== STATED GOAL ==
Copy the material word for word, from its first line through the line that contains "point(178,717)", and include nothing after that line.

(Data items)
○ ○ ○ ○

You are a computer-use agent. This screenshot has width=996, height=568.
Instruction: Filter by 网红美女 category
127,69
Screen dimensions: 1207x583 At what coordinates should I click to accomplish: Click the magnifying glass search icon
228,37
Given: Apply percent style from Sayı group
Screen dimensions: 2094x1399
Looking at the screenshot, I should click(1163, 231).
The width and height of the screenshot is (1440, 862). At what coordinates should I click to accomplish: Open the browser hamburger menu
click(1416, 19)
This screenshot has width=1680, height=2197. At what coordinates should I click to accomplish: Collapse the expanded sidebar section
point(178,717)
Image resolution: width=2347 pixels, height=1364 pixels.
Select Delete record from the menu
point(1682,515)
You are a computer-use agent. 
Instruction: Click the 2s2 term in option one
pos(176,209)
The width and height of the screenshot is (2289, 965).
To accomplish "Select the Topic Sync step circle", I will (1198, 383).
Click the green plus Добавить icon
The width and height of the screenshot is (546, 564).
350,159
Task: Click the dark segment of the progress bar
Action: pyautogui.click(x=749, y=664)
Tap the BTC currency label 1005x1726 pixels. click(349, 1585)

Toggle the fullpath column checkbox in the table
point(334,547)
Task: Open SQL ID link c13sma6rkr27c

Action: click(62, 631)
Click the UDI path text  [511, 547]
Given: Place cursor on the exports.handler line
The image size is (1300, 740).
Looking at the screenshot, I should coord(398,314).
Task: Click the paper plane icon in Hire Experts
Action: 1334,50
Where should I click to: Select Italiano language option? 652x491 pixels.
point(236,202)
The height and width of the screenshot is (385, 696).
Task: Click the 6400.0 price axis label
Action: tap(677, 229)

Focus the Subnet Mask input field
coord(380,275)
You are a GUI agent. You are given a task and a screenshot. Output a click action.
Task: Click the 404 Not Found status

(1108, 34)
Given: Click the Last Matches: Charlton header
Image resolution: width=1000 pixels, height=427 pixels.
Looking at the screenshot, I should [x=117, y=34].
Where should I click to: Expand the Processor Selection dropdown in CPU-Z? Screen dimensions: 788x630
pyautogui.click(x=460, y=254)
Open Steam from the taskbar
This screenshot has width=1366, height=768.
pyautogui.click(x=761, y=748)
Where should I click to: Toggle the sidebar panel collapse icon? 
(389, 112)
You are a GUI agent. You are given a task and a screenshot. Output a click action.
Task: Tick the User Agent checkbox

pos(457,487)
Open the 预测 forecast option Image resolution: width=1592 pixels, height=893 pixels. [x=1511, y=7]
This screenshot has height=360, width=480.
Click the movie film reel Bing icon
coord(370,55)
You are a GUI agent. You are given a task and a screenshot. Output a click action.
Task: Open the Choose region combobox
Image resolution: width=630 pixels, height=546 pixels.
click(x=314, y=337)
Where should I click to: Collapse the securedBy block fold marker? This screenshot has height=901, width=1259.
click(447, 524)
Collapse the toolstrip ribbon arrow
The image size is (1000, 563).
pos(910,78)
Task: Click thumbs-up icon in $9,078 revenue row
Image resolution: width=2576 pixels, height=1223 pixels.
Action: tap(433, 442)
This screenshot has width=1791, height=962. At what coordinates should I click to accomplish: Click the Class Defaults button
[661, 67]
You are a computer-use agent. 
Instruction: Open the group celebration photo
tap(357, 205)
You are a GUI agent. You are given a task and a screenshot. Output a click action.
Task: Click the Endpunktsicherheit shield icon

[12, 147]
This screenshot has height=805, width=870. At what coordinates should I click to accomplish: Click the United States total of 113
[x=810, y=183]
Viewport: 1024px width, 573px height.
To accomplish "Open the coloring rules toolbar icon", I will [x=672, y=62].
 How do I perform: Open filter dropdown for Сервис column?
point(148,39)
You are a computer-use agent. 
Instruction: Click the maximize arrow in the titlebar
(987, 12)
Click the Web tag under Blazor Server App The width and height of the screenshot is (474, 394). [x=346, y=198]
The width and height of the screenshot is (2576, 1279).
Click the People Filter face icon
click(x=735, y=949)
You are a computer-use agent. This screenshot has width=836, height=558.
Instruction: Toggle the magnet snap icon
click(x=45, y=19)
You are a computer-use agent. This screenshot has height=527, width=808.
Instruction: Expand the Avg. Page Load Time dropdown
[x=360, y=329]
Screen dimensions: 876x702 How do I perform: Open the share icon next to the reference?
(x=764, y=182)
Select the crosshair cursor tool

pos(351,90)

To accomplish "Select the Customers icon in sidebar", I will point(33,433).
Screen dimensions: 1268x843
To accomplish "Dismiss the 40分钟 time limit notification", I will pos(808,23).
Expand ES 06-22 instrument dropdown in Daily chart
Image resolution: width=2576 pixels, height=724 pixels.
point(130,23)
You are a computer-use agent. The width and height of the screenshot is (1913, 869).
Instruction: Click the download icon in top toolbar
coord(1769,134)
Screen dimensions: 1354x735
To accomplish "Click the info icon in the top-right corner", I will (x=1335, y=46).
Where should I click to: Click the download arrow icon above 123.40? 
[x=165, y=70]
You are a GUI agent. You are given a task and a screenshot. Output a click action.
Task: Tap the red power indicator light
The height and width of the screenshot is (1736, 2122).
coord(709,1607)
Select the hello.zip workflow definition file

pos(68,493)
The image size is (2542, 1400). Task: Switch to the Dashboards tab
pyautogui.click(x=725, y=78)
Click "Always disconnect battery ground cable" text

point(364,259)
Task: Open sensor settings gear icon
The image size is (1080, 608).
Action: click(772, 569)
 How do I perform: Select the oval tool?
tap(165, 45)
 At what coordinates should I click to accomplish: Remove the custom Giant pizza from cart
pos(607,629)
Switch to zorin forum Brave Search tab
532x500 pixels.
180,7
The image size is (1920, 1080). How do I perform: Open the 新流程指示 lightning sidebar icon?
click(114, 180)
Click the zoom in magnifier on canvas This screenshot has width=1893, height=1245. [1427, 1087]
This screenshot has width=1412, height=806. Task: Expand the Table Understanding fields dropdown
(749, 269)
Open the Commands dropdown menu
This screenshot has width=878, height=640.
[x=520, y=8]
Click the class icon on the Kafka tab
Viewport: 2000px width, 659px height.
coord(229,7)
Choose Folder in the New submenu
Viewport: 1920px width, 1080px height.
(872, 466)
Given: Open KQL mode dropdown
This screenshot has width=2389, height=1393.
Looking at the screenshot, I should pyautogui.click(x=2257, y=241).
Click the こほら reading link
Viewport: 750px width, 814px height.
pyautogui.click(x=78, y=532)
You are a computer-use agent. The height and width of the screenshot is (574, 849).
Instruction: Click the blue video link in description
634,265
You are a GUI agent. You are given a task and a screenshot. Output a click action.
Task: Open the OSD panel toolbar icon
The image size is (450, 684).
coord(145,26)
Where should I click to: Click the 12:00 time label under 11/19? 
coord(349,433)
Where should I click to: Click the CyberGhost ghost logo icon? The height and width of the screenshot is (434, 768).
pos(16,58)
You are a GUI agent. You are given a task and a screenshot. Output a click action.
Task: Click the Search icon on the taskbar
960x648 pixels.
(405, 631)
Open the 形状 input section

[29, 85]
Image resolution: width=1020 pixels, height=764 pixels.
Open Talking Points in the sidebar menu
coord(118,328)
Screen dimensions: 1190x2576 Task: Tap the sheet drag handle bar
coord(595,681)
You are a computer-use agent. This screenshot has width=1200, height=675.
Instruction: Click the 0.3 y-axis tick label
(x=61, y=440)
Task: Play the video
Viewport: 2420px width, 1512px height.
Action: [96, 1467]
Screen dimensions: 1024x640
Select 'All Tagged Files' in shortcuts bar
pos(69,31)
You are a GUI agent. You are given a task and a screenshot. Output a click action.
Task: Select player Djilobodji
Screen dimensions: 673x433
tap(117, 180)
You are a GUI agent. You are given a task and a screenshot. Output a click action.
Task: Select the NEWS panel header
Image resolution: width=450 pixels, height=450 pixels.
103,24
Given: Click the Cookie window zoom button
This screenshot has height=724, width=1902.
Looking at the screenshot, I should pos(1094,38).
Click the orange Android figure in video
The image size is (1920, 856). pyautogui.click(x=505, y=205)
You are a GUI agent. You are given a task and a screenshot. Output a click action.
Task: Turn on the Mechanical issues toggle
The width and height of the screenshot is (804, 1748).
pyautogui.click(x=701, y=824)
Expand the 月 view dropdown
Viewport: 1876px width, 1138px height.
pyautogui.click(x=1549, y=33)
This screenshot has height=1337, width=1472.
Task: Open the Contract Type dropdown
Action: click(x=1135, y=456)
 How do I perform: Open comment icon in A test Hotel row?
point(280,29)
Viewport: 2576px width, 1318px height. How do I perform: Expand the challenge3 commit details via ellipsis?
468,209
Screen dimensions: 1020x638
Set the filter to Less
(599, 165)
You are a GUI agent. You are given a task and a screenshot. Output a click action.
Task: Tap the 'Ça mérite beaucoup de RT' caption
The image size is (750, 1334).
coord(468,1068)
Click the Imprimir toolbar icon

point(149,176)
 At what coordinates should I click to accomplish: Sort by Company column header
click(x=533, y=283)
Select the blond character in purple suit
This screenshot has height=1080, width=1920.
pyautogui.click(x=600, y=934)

○ ○ ○ ○

== RESULT FOR THIS TASK ==
You are a computer-use agent. This screenshot has width=996, height=568.
Instruction: Filter by 网红美女 category
127,69
Screen dimensions: 1207x583 At what coordinates should I click to accomplish: Click the magnifying glass search icon
228,37
Given: Apply percent style from Sayı group
Screen dimensions: 2094x1399
Looking at the screenshot, I should click(1163, 231).
The width and height of the screenshot is (1440, 862). At what coordinates should I click to accomplish: Open the browser hamburger menu
click(1416, 19)
This screenshot has width=1680, height=2197. At what coordinates should I click to accomplish: Collapse the expanded sidebar section
point(178,717)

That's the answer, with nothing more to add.